Every felonious smack of her mastication billowed through the air in hellish cacophony.  It was all I could hear.  The smacking grew louder and louder, echoing like the screams of a banshee, amplified by the superior acoustics in the church basement.  I could see her jaw gyrating in my peripheral.  That bothered me, as it was a cruel reminder of her lack of concern for my suffering, so I cupped the palm of my hand over the side of my face in an attempt to blind myself from the image.  Just as I was doing my best to maintain my composure, the tics started to occur.   The Wikipedia article discussed how some people afflicted with misophonia symptomatically suffer from involuntary tics in reaction to hearing their trigger sounds.  The main one cited in the article was mimicry of the sound.  Mine were a little different, yet no less severe.  Violent foot stomps, involuntary twitches, and exasperated sighs overcame me with every chomp of this vile woman’s gum.  I suppose this is why misophonia is classified as a neuropsychiatric disorder rather than a mere psychiatric disorder. 

I decided that I was going to try and put these sounds out of my mind in an attempt to become engaged in the meeting.  I had done some meditation in the past, so I employed some of the calming techniques I’d learned: deep breathing, clearing my mind etc. and listened to what the idiots around the table were saying.  They were talking about the third step.  The third step of Alcoholics Anonymous reads; made a decision to turn our will and our lives over to the care of God as we understood Him.  Through the clenched teeth of extreme concentration, I listened intently to what the other drunks were saying.  They were talking all this poppycock about how God helped them not go off on their bosses or how God told them to break it off with their significant other so they could “grow spiritually”.  It must be really nice to live in a first world country where God pays attention to your job and your relationships.  Meanwhile, a young mother in India is contemplating selling her newborn infant into slavery in order to feed her other two children.  I swear, if God exists, he’s certainly nothing I want to worship.  He’s either an unbelievably cruel task master or a giant brain, just like mine, unable to control His nightmares. I wouldn’t say any of that in the meeting, of course.  In fact, I couldn’t think of what to say at all.  All I could think of were the socially unacceptable things I wanted to do to the chewing girl sitting beside me.

I envisioned face palming her with such power that she’d fall out of her folding chair.  Then, I’d grasped my fingers around her long, giraffe-like neck and activate just the right pressure points to make her grasp as I’d watch the gum catapult from her throat.  I’d bellow “use a mint next time bitch”, just before bashing her skull into the linoleum.  While hovering over her tiny frame, I’d let my fists go into a frenzy upon her once dewy complexion, flattening her nose, swelling her lip, and inevitably rendering her unconscious.  She shouldn’t have chewed gum.  Bitch had it coming.  It was unbelievable how criminal my imagination could be.  I began fearing for my sanity.
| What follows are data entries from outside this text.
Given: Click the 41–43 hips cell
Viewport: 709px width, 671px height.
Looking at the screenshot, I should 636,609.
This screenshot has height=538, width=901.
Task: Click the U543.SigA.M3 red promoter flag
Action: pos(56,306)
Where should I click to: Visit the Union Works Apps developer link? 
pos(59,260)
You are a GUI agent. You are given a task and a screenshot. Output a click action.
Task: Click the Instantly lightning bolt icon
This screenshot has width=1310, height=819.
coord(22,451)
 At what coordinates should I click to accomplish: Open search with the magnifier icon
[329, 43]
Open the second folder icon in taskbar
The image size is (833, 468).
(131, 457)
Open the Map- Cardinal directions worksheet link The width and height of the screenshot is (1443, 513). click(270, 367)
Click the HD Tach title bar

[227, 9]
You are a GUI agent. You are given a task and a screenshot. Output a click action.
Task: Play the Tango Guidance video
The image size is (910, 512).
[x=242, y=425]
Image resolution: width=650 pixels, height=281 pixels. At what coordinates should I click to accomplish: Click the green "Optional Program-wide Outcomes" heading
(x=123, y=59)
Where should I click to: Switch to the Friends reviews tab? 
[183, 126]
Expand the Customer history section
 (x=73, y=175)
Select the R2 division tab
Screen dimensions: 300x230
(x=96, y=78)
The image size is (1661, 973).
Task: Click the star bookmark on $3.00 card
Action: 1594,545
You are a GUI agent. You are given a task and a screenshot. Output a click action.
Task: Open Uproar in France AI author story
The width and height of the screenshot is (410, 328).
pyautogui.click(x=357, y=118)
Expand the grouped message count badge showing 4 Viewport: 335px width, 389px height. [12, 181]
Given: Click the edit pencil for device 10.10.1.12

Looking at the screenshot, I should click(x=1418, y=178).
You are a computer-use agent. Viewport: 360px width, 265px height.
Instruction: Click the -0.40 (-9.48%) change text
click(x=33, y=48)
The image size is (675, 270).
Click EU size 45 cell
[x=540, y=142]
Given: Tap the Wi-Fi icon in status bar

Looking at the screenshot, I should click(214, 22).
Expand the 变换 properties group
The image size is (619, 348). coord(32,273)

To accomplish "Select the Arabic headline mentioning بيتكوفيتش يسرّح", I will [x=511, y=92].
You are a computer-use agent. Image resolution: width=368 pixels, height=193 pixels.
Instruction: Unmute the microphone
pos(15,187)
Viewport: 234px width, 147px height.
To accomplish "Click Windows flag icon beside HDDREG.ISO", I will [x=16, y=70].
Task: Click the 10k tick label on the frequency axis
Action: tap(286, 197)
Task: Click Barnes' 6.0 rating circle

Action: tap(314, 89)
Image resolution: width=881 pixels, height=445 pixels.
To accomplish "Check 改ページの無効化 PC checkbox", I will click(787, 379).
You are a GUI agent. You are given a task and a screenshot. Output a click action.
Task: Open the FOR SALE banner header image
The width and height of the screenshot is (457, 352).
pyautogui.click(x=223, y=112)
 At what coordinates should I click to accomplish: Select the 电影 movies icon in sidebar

Just as I was going to disturb the meeting by excusing myself to the lavatory in an attempt to escape the troubling sounds coming from the seat beside me, I watched the granola girl gingerly remove the gum from her mouth and neatly place it in a foil wrapper.  A sigh of relief overcame me.  I felt like a bariatric patient who’d lost over 200 pounds.  I felt sane again.  There was a half an hour left of the meeting and now I could enjoy it (well, sit through it) in peace.  I began to smile.  Just as I began to bask in a country club of calming relief, I watched the dewy faced granola girl remove a foil wrapped stick of gum from an almost empty pack of Double Mint and unwrap it.  Slowly, she put the gum in her mouth.   

– Tabitha Payne

Author’s Note: Everyone has their “thing.”  Their “quirk.” Misophonia equitably illustrates the agony of a disorder suffered by many, yet seldom spoken about.  It’s time to break the silence (just not with offensive sounds).